Improving STEM Outcomes for Young Children With Language Learning Disabilities
Specific Language Impairment
About this trial
This is an interventional treatment trial for Specific Language Impairment focused on measuring Language Disorders, Communication Disorders, Neurobehavioral Manifestations, Developmental Language Disorder, Randomized Controlled Trial
Eligibility Criteria
Inclusion Criteria:
- Age between 4 and 7 years
- Not yet begun first grade
- Speaks English as their primary language
- Has SLI confirmed by 1) a standard score of 94 or lower on the Structured Photographic Expressive Language Test, 3rd edition (SPELT-III, Dawson, Stout, & Eyer, 2003) OR below a scaled score of 7 on the Diagnostic Evaluation of Language Variance™-Norm Referenced (DELV-NR, Seymour, Roeper, & de Villiers, 2005) syntax subtest; AND 2) performing below age-relevant cutoffs on the Dollaghan and Campbell (1998) Nonword Repetition Task OR enrollment on a clinical caseload.
- Nonverbal matrices t score of 35 or higher on the Developmental Abilities Scale
- Passes a pure-tone audiometric screening administered according to the standards of the American Speech-Language-Hearing Association (ASHA, 1997)
- Can produce simple sentences that contain a subject and a verb.
- Performs with less than 40% accuracy on expressive probes of complement clauses prior to study onset
- Performs with less than 40% accuracy on vocabulary definition probes prior to study onset
Exclusion Criteria:
- Other diagnosed neurodevelopmental disorders (e.g., autism, Down syndrome) via parent report or significant sensory or motor impairments (e.g., severe vision impairment uncorrectable by glasses)

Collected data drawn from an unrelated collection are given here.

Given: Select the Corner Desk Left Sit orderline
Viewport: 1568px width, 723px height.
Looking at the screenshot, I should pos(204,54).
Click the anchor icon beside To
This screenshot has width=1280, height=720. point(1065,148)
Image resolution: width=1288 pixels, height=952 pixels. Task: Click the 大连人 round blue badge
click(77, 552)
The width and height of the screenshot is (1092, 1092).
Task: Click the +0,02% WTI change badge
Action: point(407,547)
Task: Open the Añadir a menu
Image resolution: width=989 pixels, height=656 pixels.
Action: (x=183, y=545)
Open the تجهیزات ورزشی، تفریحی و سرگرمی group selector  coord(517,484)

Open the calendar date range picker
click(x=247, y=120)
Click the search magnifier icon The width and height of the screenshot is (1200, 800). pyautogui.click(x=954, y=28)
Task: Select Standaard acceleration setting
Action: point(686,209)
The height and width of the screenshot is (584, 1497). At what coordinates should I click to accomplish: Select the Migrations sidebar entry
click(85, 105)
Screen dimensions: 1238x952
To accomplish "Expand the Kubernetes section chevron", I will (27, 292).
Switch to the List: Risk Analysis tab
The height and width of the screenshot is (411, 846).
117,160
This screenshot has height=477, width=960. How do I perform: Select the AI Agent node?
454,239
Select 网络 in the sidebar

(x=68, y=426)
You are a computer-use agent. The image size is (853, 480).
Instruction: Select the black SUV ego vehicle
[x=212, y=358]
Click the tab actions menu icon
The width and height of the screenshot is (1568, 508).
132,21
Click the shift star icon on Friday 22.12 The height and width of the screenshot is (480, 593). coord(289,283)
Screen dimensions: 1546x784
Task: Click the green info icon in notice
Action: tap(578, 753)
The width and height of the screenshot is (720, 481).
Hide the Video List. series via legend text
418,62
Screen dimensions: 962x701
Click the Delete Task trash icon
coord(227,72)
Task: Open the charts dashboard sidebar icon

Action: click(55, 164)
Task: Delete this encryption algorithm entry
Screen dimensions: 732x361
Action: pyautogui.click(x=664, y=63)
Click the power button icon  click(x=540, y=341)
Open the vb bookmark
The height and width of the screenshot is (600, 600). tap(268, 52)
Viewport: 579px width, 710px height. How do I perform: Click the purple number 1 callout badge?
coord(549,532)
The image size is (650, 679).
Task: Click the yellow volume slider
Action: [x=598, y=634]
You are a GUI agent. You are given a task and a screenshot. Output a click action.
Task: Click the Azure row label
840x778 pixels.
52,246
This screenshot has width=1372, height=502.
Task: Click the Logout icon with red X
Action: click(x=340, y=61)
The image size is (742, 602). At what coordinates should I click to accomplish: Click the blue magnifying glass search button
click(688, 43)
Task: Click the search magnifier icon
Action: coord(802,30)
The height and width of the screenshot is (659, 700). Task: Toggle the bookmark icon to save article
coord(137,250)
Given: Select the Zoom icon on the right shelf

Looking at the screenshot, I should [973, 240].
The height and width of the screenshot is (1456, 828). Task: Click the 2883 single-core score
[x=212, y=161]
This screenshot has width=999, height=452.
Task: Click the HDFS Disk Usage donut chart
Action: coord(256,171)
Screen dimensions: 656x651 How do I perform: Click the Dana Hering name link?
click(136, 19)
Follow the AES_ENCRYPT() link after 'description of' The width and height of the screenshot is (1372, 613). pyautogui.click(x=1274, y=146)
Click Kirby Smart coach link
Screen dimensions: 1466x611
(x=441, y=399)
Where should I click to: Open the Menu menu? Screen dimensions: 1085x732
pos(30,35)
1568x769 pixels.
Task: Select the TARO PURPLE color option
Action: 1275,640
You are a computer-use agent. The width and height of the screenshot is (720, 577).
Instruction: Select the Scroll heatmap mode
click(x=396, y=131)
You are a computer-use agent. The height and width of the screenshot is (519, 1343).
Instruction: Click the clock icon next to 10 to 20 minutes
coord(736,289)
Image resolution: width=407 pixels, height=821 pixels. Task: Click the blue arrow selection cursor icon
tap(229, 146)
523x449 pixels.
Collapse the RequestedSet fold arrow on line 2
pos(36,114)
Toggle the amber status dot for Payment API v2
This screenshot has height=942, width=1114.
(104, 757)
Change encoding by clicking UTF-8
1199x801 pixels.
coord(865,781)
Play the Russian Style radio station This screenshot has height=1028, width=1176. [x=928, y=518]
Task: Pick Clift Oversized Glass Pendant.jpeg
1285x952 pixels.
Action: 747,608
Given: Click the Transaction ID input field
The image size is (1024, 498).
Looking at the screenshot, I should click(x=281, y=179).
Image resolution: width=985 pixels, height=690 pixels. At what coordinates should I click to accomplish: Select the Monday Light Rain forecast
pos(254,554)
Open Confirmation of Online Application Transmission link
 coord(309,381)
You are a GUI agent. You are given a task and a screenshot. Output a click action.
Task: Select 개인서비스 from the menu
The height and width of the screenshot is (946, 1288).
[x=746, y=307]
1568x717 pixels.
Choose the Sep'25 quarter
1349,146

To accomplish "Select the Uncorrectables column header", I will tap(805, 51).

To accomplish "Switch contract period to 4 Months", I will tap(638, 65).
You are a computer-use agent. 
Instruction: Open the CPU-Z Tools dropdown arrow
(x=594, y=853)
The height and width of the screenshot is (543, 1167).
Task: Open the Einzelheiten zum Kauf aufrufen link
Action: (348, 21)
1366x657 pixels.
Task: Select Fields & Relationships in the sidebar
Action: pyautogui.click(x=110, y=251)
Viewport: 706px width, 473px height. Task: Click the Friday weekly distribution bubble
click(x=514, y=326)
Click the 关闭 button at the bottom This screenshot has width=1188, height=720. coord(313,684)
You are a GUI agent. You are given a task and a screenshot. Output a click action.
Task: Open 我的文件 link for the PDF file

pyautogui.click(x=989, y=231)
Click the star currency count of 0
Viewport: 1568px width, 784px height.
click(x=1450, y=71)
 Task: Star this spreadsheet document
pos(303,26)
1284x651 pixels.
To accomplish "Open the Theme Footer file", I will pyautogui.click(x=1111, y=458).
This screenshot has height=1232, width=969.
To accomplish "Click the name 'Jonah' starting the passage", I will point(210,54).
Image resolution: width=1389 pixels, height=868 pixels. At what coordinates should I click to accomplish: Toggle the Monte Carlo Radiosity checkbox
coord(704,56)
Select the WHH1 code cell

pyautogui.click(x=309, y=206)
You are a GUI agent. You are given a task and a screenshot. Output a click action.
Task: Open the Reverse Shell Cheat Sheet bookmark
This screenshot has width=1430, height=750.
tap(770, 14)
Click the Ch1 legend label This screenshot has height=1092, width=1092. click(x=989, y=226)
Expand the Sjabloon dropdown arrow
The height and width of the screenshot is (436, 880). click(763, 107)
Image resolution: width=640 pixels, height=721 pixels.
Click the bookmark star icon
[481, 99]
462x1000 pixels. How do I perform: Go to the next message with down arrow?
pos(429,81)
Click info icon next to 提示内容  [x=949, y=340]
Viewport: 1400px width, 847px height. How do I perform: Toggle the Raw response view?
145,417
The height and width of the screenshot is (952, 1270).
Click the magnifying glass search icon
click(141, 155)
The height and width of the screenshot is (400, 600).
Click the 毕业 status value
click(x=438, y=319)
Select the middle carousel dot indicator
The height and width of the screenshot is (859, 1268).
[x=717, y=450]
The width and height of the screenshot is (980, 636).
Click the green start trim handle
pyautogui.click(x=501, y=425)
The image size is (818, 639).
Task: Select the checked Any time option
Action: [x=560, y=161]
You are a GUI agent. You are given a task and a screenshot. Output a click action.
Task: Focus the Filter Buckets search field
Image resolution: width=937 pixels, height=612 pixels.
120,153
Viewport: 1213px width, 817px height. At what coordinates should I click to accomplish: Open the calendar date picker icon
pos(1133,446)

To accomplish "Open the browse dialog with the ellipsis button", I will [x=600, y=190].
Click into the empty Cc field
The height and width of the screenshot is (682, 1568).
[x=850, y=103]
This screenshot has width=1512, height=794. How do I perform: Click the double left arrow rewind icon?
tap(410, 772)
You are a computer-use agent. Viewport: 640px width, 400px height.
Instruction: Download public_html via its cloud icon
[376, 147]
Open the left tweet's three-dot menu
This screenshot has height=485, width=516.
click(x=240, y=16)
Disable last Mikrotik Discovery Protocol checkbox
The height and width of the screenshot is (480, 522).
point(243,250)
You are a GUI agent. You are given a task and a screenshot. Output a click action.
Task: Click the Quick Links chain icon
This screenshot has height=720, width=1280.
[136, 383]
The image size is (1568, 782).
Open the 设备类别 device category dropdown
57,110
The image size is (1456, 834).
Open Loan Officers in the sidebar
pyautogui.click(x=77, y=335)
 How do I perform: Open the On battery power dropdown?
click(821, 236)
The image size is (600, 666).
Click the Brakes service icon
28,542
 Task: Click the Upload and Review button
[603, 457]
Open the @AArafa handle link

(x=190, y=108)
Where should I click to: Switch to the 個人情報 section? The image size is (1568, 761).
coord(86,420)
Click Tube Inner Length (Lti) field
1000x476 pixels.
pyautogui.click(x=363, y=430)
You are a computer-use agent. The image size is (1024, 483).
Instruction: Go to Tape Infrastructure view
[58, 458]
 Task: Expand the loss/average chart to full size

- Exposure to a language other than English at home or school more than 20% of the time.
Sites / Locations
- University of Delaware
Arms of the Study
Arm 1
Arm 2
Arm 3
Placebo Comparator
Experimental
Experimental
Science + Phonological Awareness
Science + Grammar Intervention
Science + Vocabulary Intervention
In all conditions, science is taught via the Full Option Science System Next Generation Edition (FOSS, 2015, https://www.fossweb.com/) curriculum that involves 1) Prediction, 2) Experiment, 3) Journal/Reflection, and 4) dialogic reading centered around a given theme such as plant life. In the control condition, a minimum of six phoneme identifications and five rhymes will be incorporated into each lesson of this curriculum. While these activities are likely to improve the children's awareness of the sounds of the language (a foundational skill for learning to read), they are not likely to improve their access to the science being taught. Therefore, this intervention constitutes a placebo.
In the science + grammar condition, focused stimulation, an intervention commonly used to target expressive language, will be used to treat complement clauses during the FOSS activities. The approach is incidental, rather than explicit. The active ingredients are models and recasts of the target structure. Recasts occur when an examiner responds to a child's naturally occurring utterance by expanding or extending the child's utterance to include a target grammatical structure. Recasts and/or models will be provided at an average rate of one per minute, an accepted therapeutic dose.
This arm involves Robust Vocabulary Instruction, an explicit approach that emphasizes multiple and rich encounters in authentic contexts to promote depth of semantic knowledge of 20 words that pertain to scientific practices applicable to the FOSS lessons. The children receive a cumulative exposure of at least 20 times per word (a minimum of 5 times per each of four lessons) and at least 4 chances to produce the word (a minimum of 1 chance per each of four lessons).